= Prompt =
Quote word for word the lines of the entries below, starting at the line that contains "Task: Click the search magnifier icon" and ending at the line that contains "Looking at the screenshot, I should coord(51,65).", with both of those lines included.

Word and element location records
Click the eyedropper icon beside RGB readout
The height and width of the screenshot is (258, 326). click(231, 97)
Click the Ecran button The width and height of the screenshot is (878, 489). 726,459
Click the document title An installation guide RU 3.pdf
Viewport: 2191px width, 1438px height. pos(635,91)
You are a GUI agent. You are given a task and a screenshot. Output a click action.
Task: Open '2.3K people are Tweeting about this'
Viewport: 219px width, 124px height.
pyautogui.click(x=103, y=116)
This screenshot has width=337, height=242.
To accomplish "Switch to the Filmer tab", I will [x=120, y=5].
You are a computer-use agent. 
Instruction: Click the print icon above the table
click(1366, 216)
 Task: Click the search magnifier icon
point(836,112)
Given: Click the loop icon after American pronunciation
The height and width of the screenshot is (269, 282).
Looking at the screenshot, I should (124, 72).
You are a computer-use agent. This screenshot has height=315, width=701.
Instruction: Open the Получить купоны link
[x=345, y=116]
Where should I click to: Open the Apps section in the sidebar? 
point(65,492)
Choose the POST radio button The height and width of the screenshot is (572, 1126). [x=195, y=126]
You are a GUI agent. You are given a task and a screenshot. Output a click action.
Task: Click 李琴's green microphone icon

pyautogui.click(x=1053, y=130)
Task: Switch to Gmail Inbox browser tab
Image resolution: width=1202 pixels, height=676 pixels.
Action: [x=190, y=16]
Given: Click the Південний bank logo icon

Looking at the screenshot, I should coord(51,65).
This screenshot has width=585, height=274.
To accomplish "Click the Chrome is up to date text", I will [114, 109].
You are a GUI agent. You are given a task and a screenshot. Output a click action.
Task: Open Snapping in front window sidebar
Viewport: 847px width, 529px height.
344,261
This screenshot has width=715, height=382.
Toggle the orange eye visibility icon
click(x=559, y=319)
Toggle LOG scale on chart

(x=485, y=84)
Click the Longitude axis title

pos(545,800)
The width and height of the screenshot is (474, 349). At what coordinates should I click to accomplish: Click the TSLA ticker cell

= Answer to this problem =
 Task: Click the search magnifier icon
point(836,112)
Given: Click the loop icon after American pronunciation
The height and width of the screenshot is (269, 282).
Looking at the screenshot, I should (124, 72).
You are a computer-use agent. This screenshot has height=315, width=701.
Instruction: Open the Получить купоны link
[x=345, y=116]
Where should I click to: Open the Apps section in the sidebar? 
point(65,492)
Choose the POST radio button The height and width of the screenshot is (572, 1126). [x=195, y=126]
You are a GUI agent. You are given a task and a screenshot. Output a click action.
Task: Click 李琴's green microphone icon

pyautogui.click(x=1053, y=130)
Task: Switch to Gmail Inbox browser tab
Image resolution: width=1202 pixels, height=676 pixels.
Action: [x=190, y=16]
Given: Click the Південний bank logo icon

Looking at the screenshot, I should coord(51,65).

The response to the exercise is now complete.